Criquets, Dahalo, Cyclone, Kéré : le secteur agricole est mal en point.

L’année 2014 et le début de cette année 2015 ont été une période forte en tourments pour le secteur agricole. Vol de gros bétails, invasion de criquets, inondation par les cyclones et maintenant le Kéré, qui continue encore sa marche tueuse, se sont vus succédés aggravant une fois de plus l’insécurité alimentaire sévissant le pays déjà des lustres. Considérant l’importance dans l’échiquier économique de ce secteur, gravement atteint, employant près de 80% de la population active, des impacts sévères sur le social de la masse populaire seront à observer.

Impuissance ou irresponsabilité des instances dirigeantes ? Là n’est pas le débat car nous sommes déjà devant les faits accomplis. Depuis toujours, l’on sait que Madagascar est sujet à des cyclones tous les ans (et il faut s’attendre à des forces graduelles avec le changement climatique) ; au Kéré tous les deux ans ; aux invasions acridiennes tous les 3 à 4 ans et au vol de zébus, qui est devenu le quotidien des habitants du grand Sud ; et pourquoi n’est-on jamais arrivé à les maîtriser ou au moins réduire leurs impacts ? Force est de constater qu’à chaque péripétie politique, ces catastrophes semblent avoir plus d’ampleur que d’habitude. A quand serons-nous au-dessus de tout cela ?

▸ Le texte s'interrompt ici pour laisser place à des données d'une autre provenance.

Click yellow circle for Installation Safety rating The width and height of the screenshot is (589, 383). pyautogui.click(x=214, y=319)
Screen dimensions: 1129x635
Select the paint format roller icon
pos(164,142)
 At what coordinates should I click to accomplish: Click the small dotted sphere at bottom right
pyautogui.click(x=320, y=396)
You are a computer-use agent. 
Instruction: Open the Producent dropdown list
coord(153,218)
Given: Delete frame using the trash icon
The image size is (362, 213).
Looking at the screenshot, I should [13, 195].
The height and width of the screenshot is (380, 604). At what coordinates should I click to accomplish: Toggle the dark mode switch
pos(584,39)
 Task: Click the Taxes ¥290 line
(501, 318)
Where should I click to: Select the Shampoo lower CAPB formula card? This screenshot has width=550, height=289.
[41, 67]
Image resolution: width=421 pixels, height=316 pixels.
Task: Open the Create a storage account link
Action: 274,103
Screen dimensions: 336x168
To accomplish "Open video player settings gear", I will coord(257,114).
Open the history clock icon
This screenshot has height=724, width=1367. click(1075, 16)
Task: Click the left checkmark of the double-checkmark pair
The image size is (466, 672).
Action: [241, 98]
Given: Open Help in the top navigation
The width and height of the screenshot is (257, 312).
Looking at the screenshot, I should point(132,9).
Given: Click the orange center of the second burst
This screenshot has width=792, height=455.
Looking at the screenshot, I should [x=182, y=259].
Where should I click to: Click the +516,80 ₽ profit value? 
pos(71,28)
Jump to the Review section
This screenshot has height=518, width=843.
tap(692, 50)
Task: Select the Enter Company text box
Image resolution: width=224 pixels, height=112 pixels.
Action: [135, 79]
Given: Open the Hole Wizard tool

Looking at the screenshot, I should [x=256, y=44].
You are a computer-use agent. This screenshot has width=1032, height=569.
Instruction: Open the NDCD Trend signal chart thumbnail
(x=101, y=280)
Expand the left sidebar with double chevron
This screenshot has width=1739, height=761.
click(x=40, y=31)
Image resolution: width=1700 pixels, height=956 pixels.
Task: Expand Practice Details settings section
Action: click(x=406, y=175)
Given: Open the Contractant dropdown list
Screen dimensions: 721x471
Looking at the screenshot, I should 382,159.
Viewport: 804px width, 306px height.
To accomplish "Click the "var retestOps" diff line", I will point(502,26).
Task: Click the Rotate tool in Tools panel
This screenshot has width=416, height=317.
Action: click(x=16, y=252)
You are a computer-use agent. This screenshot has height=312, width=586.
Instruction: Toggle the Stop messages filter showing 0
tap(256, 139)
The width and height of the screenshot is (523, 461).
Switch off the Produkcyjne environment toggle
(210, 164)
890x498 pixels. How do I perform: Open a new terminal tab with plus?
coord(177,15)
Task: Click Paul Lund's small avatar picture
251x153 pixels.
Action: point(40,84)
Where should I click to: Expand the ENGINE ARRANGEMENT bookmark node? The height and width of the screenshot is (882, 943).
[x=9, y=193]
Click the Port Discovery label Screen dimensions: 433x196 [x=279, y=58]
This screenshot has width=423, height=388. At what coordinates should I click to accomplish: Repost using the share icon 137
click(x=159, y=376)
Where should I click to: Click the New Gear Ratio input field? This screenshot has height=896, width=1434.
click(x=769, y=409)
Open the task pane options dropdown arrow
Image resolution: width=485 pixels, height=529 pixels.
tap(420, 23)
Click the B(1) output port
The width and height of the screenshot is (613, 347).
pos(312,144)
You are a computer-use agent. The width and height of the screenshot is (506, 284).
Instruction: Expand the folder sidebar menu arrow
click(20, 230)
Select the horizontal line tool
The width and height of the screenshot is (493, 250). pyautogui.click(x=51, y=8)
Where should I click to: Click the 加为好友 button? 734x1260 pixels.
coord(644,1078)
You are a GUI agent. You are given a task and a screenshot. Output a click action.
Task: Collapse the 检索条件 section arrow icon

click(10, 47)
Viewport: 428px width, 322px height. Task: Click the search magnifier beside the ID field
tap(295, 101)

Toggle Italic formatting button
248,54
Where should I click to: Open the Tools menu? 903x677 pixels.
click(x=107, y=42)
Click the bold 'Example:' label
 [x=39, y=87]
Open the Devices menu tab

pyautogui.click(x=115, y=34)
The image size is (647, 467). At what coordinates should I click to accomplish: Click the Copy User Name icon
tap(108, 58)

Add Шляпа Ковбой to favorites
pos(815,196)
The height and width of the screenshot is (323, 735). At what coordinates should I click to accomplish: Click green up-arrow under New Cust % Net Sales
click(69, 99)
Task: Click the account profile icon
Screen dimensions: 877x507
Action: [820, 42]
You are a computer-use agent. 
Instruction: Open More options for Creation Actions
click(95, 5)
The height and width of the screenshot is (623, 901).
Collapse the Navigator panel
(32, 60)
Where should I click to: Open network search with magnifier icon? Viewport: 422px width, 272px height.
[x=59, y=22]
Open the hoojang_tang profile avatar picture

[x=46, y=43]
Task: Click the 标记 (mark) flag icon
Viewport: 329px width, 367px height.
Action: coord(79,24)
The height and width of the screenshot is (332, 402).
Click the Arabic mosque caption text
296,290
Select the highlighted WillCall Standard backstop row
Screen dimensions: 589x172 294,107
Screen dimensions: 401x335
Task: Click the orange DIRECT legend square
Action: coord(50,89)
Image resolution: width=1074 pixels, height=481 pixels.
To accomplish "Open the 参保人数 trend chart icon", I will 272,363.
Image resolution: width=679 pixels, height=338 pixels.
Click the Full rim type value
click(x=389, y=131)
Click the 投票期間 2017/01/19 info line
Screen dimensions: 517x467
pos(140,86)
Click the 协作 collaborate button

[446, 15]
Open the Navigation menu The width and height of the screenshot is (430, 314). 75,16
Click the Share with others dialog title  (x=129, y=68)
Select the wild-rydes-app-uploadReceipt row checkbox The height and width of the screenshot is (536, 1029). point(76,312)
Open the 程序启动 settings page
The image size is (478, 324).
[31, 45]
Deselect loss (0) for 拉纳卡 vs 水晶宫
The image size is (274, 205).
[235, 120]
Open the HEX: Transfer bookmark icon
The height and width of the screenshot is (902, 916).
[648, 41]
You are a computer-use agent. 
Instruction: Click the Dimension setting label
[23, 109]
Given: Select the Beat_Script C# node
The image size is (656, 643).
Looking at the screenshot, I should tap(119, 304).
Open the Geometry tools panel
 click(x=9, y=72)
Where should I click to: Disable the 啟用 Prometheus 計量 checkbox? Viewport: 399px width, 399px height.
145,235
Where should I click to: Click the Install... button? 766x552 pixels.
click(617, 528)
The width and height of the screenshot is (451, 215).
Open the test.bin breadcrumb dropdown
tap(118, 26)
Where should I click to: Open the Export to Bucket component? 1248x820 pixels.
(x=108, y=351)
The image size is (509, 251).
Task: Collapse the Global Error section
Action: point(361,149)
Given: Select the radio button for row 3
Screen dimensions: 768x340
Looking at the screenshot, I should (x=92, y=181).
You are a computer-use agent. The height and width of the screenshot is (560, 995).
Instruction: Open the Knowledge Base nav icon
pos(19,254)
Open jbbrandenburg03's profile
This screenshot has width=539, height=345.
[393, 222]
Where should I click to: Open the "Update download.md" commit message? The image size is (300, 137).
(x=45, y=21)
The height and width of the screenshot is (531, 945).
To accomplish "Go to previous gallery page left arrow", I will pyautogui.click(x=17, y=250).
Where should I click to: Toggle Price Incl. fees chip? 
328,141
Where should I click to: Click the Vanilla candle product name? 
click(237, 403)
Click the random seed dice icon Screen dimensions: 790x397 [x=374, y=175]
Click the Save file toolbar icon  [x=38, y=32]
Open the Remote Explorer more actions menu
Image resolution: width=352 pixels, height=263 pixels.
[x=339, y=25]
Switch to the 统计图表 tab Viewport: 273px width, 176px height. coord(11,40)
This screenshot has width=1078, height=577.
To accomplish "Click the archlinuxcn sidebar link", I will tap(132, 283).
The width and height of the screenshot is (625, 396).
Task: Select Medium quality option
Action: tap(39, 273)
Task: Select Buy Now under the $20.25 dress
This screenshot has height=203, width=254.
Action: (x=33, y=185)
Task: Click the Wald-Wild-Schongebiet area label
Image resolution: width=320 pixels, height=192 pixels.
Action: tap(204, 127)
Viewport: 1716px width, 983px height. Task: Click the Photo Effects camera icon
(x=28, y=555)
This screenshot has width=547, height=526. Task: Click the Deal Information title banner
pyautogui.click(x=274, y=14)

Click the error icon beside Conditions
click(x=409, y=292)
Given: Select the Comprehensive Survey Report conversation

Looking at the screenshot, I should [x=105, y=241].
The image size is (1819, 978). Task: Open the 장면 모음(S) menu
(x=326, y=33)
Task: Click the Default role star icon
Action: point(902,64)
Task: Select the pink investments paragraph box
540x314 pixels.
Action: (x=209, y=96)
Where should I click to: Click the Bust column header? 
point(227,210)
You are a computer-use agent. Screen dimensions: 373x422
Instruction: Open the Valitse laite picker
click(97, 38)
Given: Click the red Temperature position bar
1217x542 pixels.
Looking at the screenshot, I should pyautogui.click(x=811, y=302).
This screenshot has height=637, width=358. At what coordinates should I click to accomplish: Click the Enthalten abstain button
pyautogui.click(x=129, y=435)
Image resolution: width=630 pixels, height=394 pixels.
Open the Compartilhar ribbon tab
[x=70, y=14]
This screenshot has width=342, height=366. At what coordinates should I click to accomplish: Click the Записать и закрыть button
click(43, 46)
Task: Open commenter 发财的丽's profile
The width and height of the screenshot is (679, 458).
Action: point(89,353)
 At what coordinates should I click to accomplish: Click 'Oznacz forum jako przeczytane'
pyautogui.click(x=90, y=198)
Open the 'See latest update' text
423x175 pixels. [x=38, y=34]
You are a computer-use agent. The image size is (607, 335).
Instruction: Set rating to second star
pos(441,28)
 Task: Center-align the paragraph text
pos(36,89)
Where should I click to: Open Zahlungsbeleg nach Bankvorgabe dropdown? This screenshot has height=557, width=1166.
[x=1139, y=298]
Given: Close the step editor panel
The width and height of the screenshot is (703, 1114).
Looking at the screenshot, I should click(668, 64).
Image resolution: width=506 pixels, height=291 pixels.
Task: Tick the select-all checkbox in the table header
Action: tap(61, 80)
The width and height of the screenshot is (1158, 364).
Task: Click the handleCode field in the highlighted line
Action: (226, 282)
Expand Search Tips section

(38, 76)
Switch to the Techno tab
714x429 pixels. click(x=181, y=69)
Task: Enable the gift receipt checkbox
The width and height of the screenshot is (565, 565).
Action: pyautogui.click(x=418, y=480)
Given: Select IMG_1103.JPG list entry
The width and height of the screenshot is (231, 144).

Analysons les faits. Bien que le cyclone soit un phénomène naturel auquel nous ne pouvons que subir sa force destructrice, il est toutefois difficile à admettre qu’à chaque période cyclonique, des dizaines de milliers de rizières se retrouvent régulièrement sous les eaux. Cela montre une déficience majeure dans nos systèmes de drainage et d’irrigation. Petite statistique pour illustrer : après le passage du cyclone Chedza, l’on a recensé plus de 10 000 ha de rizières inondées. Faisons alors le calcul : à raison d’une production moyenne de 2tonnes/ha, on avait donc perdu quelques 20 000t de riz. Quel gâchis !
Pour ce qui est des impacts des criquets et du phénomène « dahalo », les statistiques sont plus qu’inquiétantes : des milliers d’ha de cultures réduits à néant, des milliers de zébus disparus de la carte,…. Et bien plus encore ; bref, des statistiques qui font mal à la tête.
Mais ce qui nous a marqué l’esprit depuis quelques temps est bien évidemment le Kéré dans le Sud. Méconnu du grand public que seulement depuis les années 1990 (exactement 1992), le Kéré est vécu par la population du grand Sud déjà dès les années 30, et oui 1930. Quel comble ! Situation de grande famine suite à une extrême sécheresse, le Kéré menace actuellement près de 200 000 personnes, hormis les constatations de perte en vie humaine. Les régions sujettes à ce fléau sont l’Androy et l’Anosy. Depuis tout ce temps, n’avons-nous pas trouvé les solutions pour mettre fin à ce fléau, ou devra-t-on attendre indéfiniment les aides étrangères ? La région Sud-est et une partie de l’Anosy sont réputées riches en réseaux hydrographiques ; pourquoi ne pas les exploiter pour arroser la région Androy via des pipelines ? Qu’en est-il du système d’irrigation par goutte à goutte ? Tout cela est déjà utilisé dans le désert de Sahara, et pourquoi cela ne marcherait pas chez nous ? A chaque problème sa solution, mais faut-il juste piocher la bonne et faire preuve de volonté.